I left him with that to contemplate. Mustafa led me to a rudimentary bathroom and stood outside while I washed an impressive amount of filth from my body. When I got out of the shower he handed me my suitcase. I put on clean clothes and closed my suitcase. I tied my dirty clothing into a fetid bundle-shoes and socks and all-and passed the reeking mess to Mustafa. He was not an overly clean man himself, but he took a step backward at once.

“In the name of peace and friendship and the International Brotherhood of Stentaphators, I present this clothing as a gift and tribute unto the great Republic of Turkey.”

“I don’t speak English,” Mustafa lied.

“What the hell does that mean?” I demanded. “Oh, the devil with you.”

We stopped at the clerk’s desk. I was given back my belt, my necktie, my shoelaces, my pocket comb, my wallet, and my watch. Mustafa took my passport and tucked it away in a pocket. I asked him for it, and he grinned and told me he didn’t speak English.

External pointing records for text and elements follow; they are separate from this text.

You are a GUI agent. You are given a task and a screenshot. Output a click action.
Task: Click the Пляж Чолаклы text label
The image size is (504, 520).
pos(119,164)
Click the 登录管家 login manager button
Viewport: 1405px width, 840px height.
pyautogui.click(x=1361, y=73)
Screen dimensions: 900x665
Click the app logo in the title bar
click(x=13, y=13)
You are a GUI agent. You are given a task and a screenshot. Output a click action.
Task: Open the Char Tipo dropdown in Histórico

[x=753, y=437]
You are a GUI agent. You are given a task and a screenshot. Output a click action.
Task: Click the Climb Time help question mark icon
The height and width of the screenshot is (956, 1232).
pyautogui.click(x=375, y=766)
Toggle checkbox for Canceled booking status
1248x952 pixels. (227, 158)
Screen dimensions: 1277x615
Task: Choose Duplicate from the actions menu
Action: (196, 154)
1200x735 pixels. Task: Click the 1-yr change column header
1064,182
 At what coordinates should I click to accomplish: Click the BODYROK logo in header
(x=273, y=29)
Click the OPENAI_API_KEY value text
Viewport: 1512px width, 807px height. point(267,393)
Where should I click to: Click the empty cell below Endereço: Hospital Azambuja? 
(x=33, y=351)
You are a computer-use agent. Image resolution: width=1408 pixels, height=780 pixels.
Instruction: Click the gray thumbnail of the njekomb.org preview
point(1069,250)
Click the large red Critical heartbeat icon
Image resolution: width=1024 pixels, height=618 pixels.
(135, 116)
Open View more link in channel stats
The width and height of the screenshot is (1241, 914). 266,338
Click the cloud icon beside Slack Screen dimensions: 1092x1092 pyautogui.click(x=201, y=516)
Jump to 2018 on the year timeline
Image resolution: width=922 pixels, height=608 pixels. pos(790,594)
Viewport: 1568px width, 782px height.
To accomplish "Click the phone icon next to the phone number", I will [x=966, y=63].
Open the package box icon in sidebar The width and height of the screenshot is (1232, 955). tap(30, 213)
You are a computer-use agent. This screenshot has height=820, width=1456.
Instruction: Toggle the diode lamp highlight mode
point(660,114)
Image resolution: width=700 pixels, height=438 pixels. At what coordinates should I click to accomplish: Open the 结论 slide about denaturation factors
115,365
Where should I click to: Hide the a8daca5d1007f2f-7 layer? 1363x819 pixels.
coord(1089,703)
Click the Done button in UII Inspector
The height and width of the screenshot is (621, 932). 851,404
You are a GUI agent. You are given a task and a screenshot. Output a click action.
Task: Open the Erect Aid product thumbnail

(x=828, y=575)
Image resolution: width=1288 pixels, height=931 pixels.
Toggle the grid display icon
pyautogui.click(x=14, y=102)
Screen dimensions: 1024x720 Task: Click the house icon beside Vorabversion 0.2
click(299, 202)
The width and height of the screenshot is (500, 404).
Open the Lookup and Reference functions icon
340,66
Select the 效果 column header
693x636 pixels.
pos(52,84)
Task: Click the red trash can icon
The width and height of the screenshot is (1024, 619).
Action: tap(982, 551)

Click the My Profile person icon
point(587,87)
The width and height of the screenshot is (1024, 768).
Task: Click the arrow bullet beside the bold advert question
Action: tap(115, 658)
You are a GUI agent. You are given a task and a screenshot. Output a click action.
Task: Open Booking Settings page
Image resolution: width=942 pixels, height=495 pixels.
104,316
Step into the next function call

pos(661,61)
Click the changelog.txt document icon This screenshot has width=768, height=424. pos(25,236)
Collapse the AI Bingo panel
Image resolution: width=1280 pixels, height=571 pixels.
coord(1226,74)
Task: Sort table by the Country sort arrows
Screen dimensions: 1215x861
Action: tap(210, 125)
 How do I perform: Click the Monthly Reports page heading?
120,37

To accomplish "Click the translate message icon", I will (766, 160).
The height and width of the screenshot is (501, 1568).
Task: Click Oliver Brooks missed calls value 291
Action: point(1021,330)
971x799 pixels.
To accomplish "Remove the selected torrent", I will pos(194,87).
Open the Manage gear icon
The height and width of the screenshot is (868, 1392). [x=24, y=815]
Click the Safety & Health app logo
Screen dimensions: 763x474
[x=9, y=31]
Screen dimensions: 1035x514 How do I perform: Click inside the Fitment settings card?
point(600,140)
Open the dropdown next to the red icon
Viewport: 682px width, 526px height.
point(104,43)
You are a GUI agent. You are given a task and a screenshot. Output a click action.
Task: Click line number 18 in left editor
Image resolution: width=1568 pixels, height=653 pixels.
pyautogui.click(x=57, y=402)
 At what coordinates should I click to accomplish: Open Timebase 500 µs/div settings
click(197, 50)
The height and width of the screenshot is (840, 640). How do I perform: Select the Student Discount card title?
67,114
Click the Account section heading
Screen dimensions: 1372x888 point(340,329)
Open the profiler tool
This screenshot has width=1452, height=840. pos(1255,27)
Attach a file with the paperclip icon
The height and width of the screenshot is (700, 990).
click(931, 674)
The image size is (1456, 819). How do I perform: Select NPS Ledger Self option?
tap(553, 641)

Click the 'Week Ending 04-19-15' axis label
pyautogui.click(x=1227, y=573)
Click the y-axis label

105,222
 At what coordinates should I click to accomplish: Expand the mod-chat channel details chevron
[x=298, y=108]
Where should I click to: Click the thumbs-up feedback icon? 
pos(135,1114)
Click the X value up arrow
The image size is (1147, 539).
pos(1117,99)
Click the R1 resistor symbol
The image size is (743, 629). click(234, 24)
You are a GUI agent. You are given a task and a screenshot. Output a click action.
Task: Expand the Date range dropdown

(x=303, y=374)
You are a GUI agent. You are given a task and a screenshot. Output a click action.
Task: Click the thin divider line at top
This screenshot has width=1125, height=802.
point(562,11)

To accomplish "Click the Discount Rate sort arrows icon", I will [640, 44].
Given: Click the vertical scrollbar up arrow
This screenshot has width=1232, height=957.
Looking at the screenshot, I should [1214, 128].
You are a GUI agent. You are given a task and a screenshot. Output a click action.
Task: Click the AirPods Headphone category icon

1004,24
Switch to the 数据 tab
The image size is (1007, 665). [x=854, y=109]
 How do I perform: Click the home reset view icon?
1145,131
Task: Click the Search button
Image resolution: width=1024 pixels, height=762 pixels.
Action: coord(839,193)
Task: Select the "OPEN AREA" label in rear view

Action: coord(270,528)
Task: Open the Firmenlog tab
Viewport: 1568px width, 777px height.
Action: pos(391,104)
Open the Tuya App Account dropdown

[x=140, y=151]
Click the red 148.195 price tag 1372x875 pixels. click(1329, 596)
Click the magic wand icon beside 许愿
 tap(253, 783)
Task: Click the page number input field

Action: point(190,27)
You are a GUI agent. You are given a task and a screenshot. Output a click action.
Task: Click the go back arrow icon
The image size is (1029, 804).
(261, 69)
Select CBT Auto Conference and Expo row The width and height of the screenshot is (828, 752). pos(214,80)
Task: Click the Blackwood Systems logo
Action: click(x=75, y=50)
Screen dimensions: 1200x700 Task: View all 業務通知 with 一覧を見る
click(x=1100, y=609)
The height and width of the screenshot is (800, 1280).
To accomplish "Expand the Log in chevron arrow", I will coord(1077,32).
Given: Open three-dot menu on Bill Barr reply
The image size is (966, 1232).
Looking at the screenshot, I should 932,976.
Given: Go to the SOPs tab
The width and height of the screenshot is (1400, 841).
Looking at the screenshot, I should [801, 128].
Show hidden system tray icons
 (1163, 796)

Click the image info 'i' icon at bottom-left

We left the building. The sun was absolutely blinding. My eyes were unequal to it. I wondered if Mustafa would consider dropping his pose of not speaking English. We would have a long flight together. Would he want to pass the whole trip in stony silence?

I decided that I could probably get him to talk, but that it might be better if I didn’t. A silent Mustafa could well be more bearable than a talkative one, especially since I would be able to pick up some paperbacks to read on the plane. And I did seem to have an advantage. He spoke English and didn’t know I knew it. I spoke Turkish, and he didn’t know that, either. Why give up that sort of edge?

We walked along toward a 1953 Chevrolet, its fenders crippled, its body riddled with rust. We sat in back, and Mustafa told the driver to take us to the airport. He leaned forward, and I heard him tell the driver that I was a very deceptive spy from the United States of America and that I was emphatically not to be trusted.

They all see too many James Bond movies. They expect spies everywhere and overlook the profit motive entirely. A spy? It was the last thing on earth I would ever become. I had no intentions of spying for or against Turkey or anyone else.

I had come, quite simply, so that I could steal approximately three million dollars in gold.